■ Given passage ■
+++++
Item 1. Security and Issuer.
This Amendment relates to the Common Stock of Golden Queen. The principal executive office of the Company is 6411 Imperial Ave., West Vancouver, BC V7W 2J5.
Item 2. Identity and Background.
There have been no material changes to the information previously reported under Item 2 in the Schedule 13D with respect to the Reporting Persons.
Item 3. Source and Amount of Funds or Other Consideration.
There have been no material changes to the information previously reported under Item 3 in the Schedule 13D with respect to the Reporting Persons.
Item 4. Purpose of Transaction.
Item 4. Purpose of Transaction of the Schedule 13D is hereby amended and restated in its entirety to read as follows:
All of the shares of Common Stock beneficially owned by the Reporting Persons and reported in this Schedule 13D were acquired for investment purposes. As of the date hereof, the shares of Common Stock beneficially held by the Reporting Persons are being held with a purpose or effect of influencing or changing control of the Company.
+++++
■ Dataset section ■
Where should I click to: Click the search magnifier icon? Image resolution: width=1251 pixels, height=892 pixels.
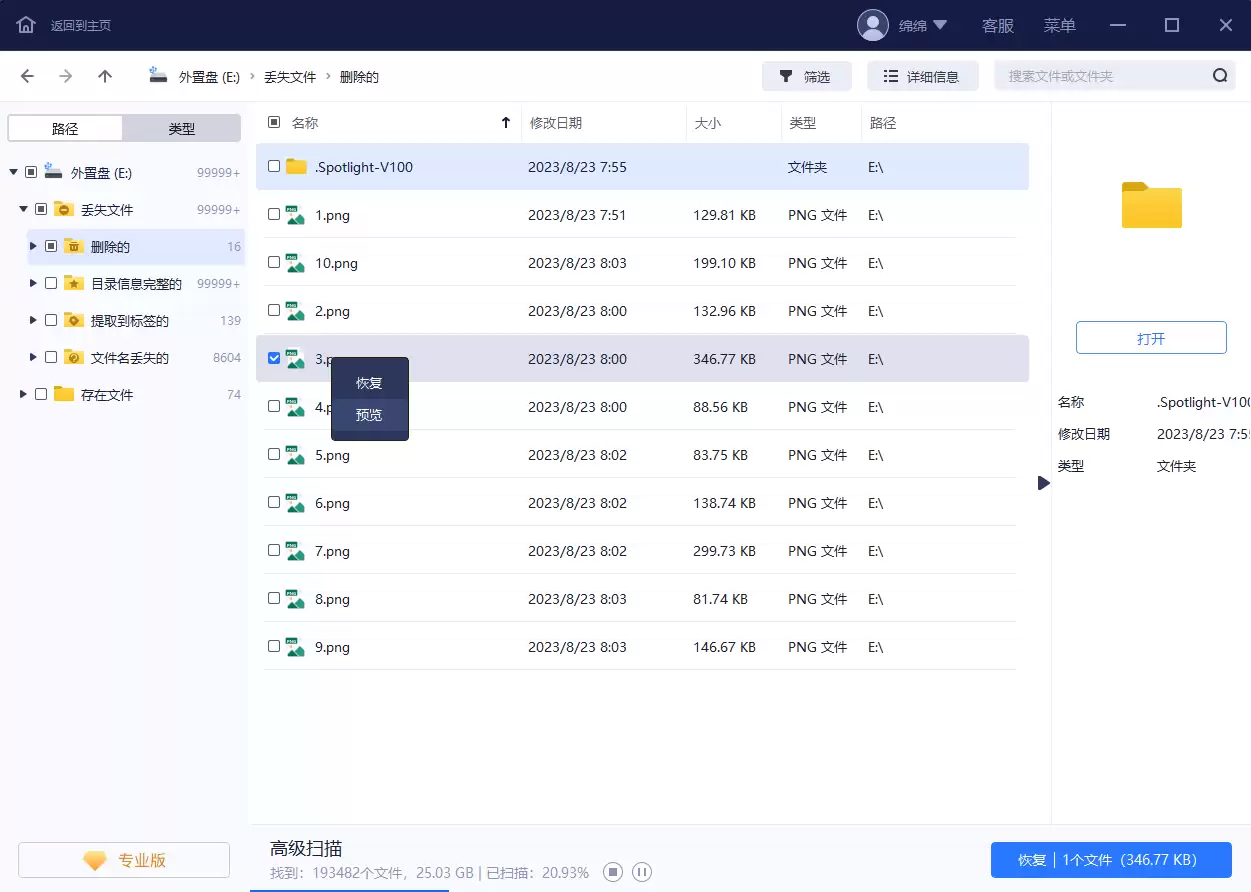pyautogui.click(x=1220, y=75)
+++++
■ Given request ■
In the Golden Queen filing, what address is given as the Company's principal executive office?

■ The result ■
6411 Imperial Ave., West Vancouver, BC V7W 2J5